Repeat exactly the line with "At what coordinates should I click to accomplish: Click the Save" and each line after it to the end of the data below; pictures stay out.

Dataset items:
•••
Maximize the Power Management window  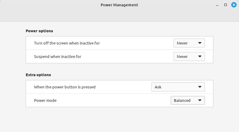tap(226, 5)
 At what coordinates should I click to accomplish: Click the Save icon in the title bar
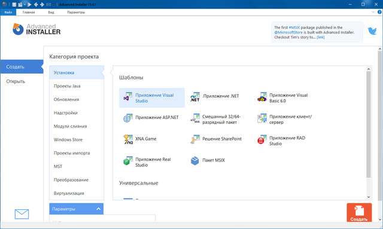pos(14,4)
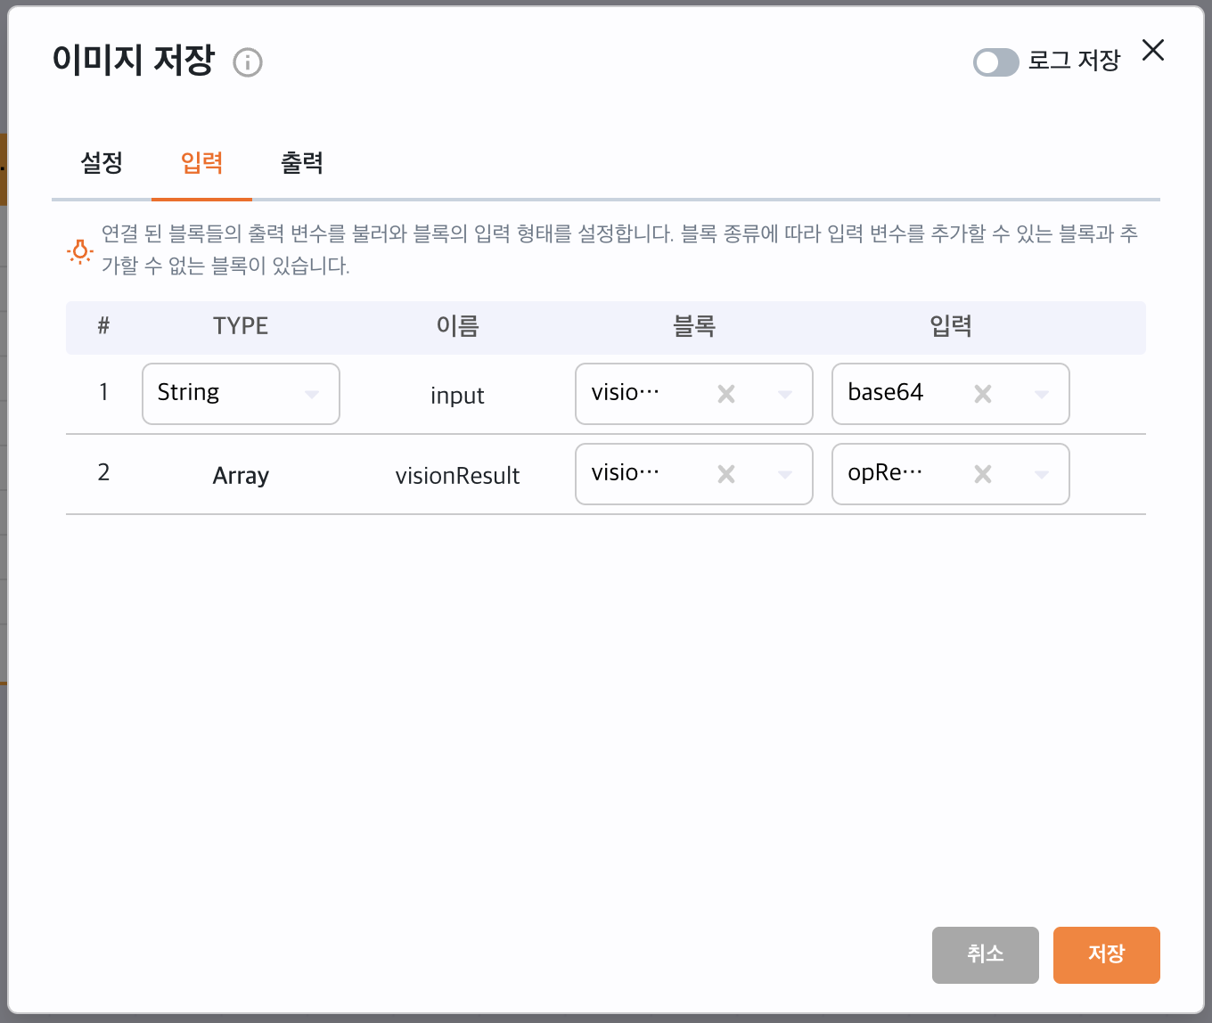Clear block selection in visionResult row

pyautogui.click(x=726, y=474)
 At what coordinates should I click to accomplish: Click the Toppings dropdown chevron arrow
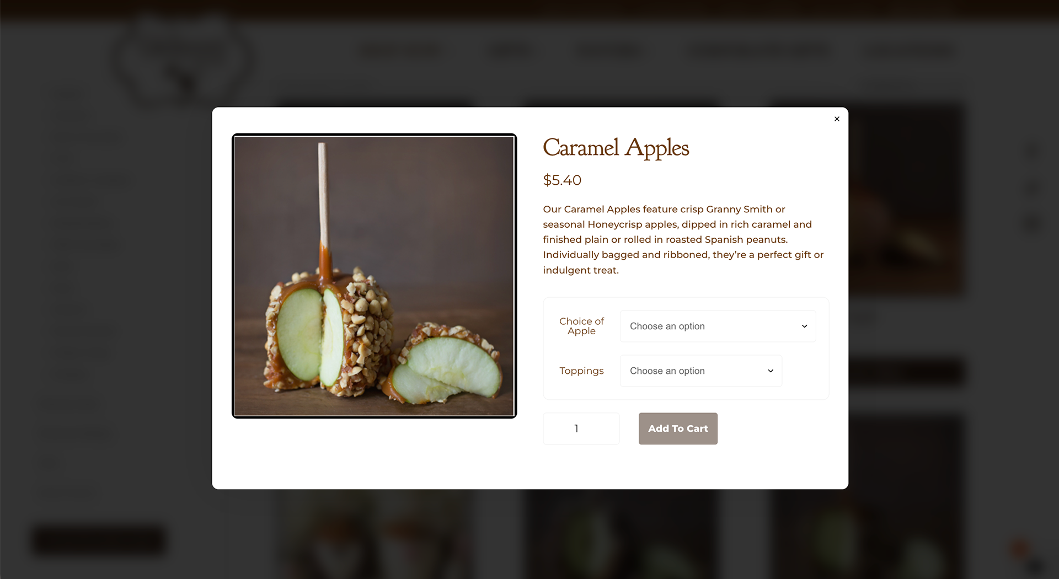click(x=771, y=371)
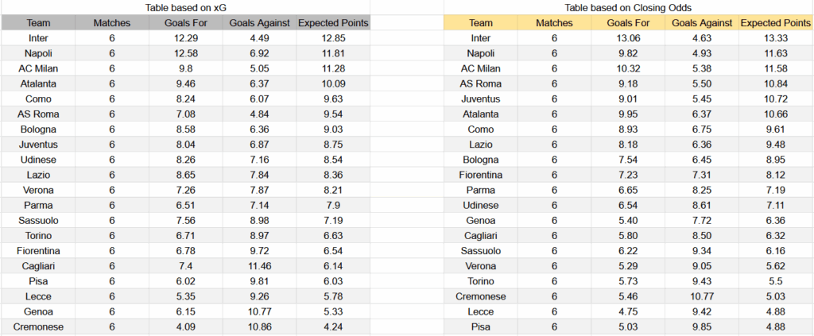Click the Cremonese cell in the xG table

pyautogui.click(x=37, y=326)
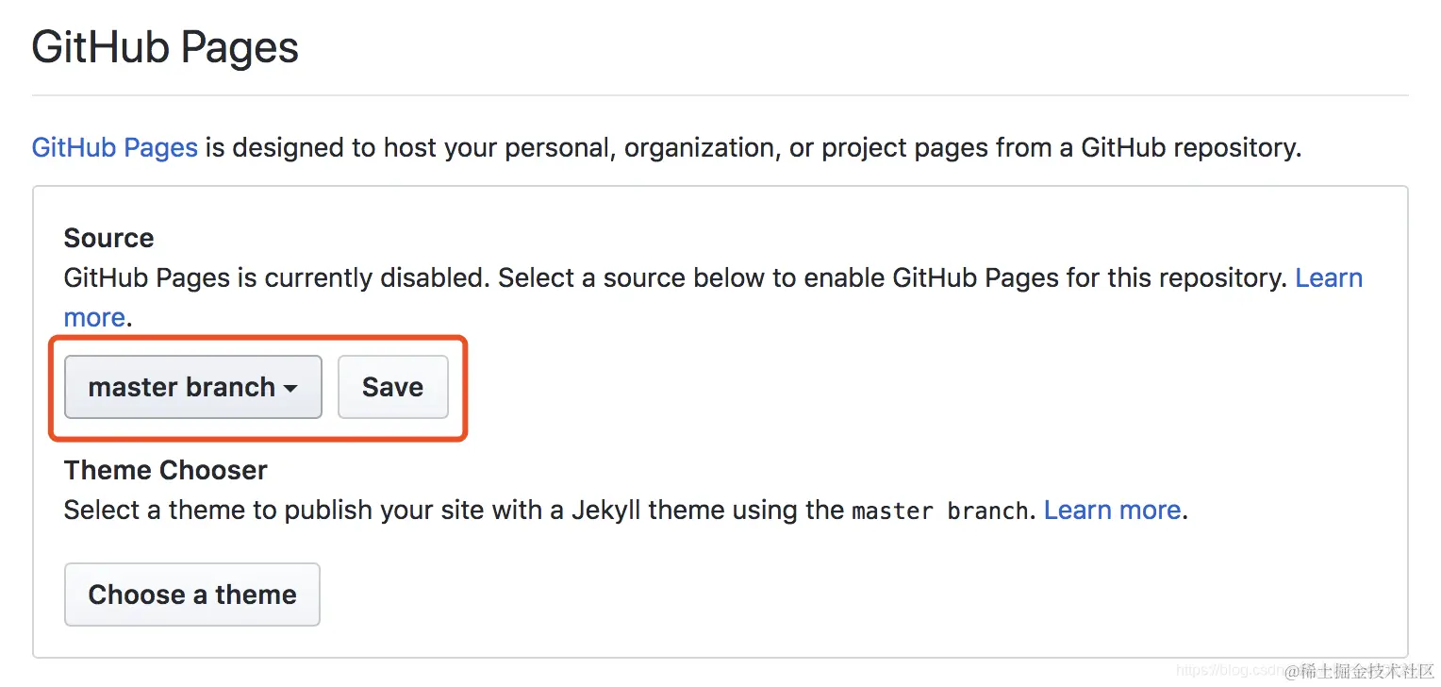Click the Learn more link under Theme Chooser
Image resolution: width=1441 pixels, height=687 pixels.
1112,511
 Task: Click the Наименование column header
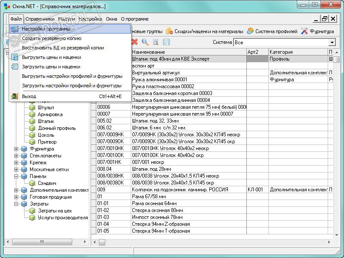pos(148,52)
•••
# Exercise response:
 At what coordinates should I click to accomplish: Click the Save icon in the title bar
pos(14,4)
Clear block selection in visionResult row

pyautogui.click(x=726, y=474)
 At what coordinates should I click to accomplish: Click the Toppings dropdown chevron arrow
click(x=771, y=371)
Click the Cremonese cell in the xG table

pyautogui.click(x=37, y=326)
Click the Learn more link under Theme Chooser
Image resolution: width=1441 pixels, height=687 pixels.
1112,511
 Task: Click the Наименование column header
pos(148,52)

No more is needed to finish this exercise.